最近、中途で採用された、ひとつ年下の男がチームに加わった。

僕が27歳だから彼は26歳。
それなりに前職で活躍していたようだ。
面接を担当したのは自分だから、どんなひとかはわかっているつもりだった。

入社のあれこれを済ませてもらって、社内の施設などを紹介してから、
僕のアシスタントをしている23歳の女の子を、顔を覚えてもらおうと紹介した。

「23歳だから、僕らとそんなに歳も変わらないんだよ」って。

「え、だいぶ違いますよ」
彼は即座に言った。

「あれ、僕ら26,7だし、3歳差くらいだよね?」

「3つも違いますよ」

「...あはは、そっかそうだよね、僕、実は結構歳上なんだから敬ってよね(笑)」

そう、僕からアシスタントの女の子に矢印を返して和やかな雰囲気に戻したものの

やってしまったな、と思った。

それと同時に、なんだかモヤッとしたものだ。

言い返すときの若干の声の上ずりと、その不自然に空いた間。
真っ向から誰かの何かを否定したときに起こる空気を感じた。



「若いっすね」

入社から2週間たったころ、他部署のメンズと交流ランチに行ったあと、隣に着席しながら僕に話かけた。
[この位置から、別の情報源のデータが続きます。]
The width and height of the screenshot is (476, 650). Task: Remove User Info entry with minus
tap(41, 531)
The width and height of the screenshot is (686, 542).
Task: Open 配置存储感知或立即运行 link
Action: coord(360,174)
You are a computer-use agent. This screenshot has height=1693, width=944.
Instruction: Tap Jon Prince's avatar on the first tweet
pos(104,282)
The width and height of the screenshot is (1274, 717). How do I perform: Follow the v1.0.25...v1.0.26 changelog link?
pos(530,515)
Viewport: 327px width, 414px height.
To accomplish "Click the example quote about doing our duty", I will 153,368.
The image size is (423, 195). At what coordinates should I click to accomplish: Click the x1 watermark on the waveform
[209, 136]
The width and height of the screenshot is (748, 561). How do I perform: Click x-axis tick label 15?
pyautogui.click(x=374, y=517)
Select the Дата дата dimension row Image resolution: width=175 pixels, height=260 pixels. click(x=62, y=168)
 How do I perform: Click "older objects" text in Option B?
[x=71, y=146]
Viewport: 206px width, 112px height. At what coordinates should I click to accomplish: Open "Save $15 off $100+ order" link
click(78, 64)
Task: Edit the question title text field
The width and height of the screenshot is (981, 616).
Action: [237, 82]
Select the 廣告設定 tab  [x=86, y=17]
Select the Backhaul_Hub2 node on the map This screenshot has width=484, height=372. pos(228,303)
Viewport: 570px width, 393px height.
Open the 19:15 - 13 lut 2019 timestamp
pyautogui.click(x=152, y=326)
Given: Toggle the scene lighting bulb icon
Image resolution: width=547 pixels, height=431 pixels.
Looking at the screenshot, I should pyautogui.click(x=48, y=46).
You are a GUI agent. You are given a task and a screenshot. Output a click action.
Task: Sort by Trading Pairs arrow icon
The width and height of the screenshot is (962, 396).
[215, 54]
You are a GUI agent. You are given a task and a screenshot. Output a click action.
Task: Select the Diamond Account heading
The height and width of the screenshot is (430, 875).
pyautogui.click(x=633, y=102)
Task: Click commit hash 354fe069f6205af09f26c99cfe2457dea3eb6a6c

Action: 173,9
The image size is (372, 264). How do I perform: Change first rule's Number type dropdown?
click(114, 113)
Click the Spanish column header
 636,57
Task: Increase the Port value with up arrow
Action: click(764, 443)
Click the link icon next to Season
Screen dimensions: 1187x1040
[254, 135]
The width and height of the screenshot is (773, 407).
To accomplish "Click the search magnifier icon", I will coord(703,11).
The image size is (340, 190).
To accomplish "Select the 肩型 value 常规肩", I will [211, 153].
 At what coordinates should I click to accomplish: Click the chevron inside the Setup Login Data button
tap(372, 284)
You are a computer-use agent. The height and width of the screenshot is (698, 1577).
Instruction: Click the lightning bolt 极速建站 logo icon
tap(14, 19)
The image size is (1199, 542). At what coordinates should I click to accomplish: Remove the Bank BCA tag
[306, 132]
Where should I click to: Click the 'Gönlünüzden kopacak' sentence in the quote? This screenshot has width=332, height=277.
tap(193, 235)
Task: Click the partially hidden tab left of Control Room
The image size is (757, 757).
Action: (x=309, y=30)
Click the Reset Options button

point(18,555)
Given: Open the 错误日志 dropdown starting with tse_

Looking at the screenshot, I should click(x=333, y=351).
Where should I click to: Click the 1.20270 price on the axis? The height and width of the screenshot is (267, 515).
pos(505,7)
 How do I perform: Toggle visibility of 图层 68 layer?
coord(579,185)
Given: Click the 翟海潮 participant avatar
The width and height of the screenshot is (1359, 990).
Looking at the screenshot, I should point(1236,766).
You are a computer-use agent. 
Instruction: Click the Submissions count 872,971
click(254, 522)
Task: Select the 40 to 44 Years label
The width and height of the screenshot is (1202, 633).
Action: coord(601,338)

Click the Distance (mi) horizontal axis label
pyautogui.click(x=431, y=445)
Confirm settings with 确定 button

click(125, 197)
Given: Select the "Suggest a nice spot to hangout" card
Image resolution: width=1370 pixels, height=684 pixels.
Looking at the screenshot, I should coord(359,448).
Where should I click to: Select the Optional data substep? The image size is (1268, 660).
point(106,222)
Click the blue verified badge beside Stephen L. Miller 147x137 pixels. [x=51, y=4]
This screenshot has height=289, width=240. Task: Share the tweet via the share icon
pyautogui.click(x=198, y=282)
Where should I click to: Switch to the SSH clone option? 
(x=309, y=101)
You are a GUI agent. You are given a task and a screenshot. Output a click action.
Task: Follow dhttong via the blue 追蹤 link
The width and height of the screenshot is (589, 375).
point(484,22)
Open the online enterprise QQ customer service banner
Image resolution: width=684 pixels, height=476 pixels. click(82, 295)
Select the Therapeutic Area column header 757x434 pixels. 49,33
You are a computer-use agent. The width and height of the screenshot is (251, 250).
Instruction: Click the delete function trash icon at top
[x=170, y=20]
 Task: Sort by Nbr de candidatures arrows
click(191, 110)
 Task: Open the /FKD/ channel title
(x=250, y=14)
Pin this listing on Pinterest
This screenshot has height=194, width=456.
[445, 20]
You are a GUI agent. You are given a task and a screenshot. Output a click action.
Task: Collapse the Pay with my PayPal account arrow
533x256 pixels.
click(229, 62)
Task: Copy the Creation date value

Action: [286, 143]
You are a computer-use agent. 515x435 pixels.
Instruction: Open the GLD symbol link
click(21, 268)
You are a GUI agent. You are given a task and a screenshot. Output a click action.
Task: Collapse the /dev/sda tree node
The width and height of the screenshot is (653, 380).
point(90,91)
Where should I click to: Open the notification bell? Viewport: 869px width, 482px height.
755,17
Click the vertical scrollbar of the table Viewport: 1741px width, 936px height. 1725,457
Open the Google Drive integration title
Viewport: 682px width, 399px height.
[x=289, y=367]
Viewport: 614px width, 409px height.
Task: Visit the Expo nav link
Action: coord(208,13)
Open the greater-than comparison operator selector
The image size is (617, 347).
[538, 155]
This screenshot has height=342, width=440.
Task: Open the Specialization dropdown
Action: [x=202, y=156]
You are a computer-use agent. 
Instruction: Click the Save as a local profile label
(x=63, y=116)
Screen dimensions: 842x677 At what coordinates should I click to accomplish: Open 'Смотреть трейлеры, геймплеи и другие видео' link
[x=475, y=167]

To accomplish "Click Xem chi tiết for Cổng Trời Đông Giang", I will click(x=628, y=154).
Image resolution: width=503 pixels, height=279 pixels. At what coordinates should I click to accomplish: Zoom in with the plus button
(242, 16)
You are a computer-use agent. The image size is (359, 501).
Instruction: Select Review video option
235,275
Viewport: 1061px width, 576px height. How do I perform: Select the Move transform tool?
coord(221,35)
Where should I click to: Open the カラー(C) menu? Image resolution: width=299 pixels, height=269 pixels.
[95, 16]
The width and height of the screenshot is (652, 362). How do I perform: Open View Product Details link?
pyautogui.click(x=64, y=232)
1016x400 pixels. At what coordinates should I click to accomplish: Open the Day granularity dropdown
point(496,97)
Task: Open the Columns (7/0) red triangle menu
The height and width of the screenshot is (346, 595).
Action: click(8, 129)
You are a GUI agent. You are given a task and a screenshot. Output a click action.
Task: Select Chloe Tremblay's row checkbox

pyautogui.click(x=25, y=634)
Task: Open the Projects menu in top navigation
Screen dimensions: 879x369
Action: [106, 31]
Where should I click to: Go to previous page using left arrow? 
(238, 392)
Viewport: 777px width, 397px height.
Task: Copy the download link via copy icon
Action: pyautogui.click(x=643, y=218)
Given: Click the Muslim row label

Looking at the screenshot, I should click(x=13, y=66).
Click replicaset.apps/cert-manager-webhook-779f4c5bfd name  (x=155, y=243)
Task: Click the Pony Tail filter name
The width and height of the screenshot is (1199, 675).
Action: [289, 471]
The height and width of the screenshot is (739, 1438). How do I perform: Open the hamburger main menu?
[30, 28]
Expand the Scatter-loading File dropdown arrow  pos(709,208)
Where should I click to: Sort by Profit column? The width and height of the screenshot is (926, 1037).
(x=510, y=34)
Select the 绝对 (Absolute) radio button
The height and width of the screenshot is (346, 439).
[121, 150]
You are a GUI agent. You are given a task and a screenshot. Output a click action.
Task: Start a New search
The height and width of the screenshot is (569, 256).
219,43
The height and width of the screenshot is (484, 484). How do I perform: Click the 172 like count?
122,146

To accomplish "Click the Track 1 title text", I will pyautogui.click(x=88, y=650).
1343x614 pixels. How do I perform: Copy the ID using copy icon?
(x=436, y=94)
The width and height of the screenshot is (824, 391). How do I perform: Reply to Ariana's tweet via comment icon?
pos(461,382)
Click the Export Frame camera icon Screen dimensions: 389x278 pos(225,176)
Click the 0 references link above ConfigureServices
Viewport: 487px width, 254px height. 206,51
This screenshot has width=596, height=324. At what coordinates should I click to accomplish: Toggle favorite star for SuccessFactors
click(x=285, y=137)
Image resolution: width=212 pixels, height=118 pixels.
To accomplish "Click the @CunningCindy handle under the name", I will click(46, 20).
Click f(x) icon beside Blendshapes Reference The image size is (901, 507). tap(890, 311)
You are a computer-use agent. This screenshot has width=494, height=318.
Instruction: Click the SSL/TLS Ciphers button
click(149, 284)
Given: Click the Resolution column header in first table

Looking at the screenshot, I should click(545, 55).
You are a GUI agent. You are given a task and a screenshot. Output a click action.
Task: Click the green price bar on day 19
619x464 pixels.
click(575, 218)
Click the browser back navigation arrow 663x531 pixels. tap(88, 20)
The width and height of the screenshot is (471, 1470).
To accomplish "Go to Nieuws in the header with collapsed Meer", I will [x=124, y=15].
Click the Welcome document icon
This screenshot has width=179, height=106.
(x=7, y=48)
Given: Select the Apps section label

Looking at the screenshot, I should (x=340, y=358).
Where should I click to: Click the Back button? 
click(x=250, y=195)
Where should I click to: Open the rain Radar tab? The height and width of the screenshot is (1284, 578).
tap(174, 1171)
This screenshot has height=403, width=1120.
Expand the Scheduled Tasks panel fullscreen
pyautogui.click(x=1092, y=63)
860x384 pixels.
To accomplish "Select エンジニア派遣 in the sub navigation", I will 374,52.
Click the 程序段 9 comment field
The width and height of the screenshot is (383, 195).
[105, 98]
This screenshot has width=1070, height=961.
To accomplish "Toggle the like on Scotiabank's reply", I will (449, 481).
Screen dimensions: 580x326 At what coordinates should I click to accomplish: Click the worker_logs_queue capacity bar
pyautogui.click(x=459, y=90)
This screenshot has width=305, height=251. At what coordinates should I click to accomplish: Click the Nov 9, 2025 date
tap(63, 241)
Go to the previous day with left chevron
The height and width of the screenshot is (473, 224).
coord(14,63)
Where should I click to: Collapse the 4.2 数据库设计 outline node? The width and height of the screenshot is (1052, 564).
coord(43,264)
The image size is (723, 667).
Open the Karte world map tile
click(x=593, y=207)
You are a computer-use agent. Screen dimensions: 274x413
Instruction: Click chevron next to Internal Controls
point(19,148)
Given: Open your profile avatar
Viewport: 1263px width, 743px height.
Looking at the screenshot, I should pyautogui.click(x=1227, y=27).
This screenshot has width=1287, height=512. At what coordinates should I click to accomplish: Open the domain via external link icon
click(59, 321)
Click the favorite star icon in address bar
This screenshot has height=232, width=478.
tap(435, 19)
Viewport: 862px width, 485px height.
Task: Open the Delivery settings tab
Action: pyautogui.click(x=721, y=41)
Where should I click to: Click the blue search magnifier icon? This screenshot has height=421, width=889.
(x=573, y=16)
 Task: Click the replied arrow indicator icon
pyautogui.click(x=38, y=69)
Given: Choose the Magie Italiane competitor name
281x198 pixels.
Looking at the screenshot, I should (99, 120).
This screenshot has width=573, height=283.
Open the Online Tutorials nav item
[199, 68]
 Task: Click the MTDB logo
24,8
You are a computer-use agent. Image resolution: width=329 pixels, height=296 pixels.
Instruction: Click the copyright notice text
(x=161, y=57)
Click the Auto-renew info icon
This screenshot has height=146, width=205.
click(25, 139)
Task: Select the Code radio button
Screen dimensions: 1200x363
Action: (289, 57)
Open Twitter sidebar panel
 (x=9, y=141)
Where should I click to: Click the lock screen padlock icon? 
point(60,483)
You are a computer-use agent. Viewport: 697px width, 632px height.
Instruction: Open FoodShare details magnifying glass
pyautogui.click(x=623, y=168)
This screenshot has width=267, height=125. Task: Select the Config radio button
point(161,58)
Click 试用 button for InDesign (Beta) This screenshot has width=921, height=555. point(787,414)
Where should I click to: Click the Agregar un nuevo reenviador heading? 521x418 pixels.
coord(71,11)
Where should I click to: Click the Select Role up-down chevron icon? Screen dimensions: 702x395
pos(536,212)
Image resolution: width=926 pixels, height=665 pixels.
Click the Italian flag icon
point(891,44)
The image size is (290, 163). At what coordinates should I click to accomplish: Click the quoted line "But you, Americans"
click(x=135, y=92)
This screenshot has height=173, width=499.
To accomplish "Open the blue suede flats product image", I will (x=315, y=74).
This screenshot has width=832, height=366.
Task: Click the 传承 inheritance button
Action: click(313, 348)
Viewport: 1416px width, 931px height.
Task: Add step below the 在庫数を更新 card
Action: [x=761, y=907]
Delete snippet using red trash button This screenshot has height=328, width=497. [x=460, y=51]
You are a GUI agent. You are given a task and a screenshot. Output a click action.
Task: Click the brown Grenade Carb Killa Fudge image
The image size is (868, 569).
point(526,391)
「話題が女の子との合コンとかナンパとかの話ばかりで、若いなって思って。ずっと下向いてました(笑)」



ざわつく心。

若いという彼は、僕よりも若い。
そして、僕は会社の中でも社会のなかでも、きっと若い方なのだろうと思う。

そう、彼にも言ってあげたくなる心。

自分もきっと、彼と大差なく、悪気なく、誰かの心をざわつかせてるのだろう。



正直、タイトルに使ったものの「あの子」という言葉は好きじゃない。
文脈によれど、好ましい使い方でなければ安易にマウントを取る三人称な気がしている。